今回見せていただいた「銀メッキミラー仕様」の反射望遠鏡では、コントラストが鋭く、かつ色彩豊かな見え方を堪能することができました。
難しいことはよくわからないのですが、アルミメッキと比べて、反射率が優れていること、可視光線のすべての波長域にわたってフラットな特性を持っていることがこの見え方に繋がっているようです。
(現状、各メーカーとも銀メッキ仕様の望遠鏡は販売していないので、メッキしてくれる業者を開拓して、依頼することになります。)

さて、30cmクラスの望遠鏡におけるM42の見え方を例に挙げると、中央部は白くて非常に明るく、細かい暗黒帯が切れ味鋭く入り乱れ、光がやや弱い部分は青白く見えます。さらに周辺の「鳥の羽の部分」に行くにしたがって、暗い赤色になり、光が見えるか見えないかの最周辺では、再び色が失われたモノトーンの白い拡がりとなります。これは本当に初めて見る光景でした。
この繊細な美しさは、勇気を持って銀ミラーの開拓者たろうとした人たちの特権でしょう。
ちなみに、低倍率ではバックグラウンドが明るくなり、星雲自体も明るくなって「色飛び」しますので、中倍率くらいのほうが色は感じやすい気がしました。

とは言うものの、「ワビサビ」的な微妙な違いを認識しての楽しみになりますので、一般ユーザーレベルではあんまり関係のない違いである、とも言えます。コストと見え味を天秤にかけて、各自がGOサインを検討する性格のものかな、と思います。
同じことが、それでしか手に入らない見え味で他の追随を許さない、15cmクラスの最高級屈折アポクロマートにも言えます。

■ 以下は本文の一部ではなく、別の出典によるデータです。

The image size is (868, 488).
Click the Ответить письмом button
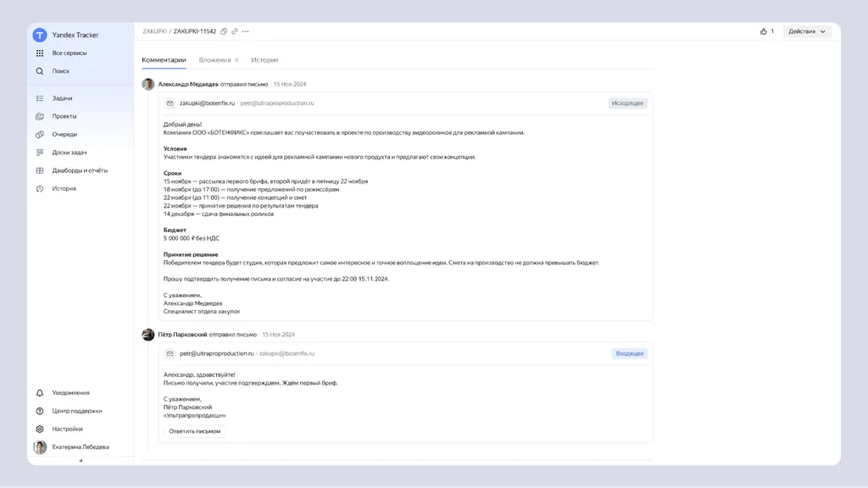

微妙な違いとは言え、確実にその種の機材だけの世界があります。

しかし、銀ミラーの登場によって、天体観望の楽しみ方に新しい選択肢ができたことは喜ばしいことです。
今後、どれだけ普及&コストダウンしていくのか見守っていきたいと思います。


古い話で恐縮ですが、昔、赤の感度がほとんどないトライXとかネオパンSSSなどの白黒フィルムでは、バラ星雲なんかの赤い散光星雲が全然写らなかったけど、赤の波長域にまで感度が伸びた103aEが登場したことで、別世界のように散光星雲が写り始めた状況に似てる・・・・? かも知れないです。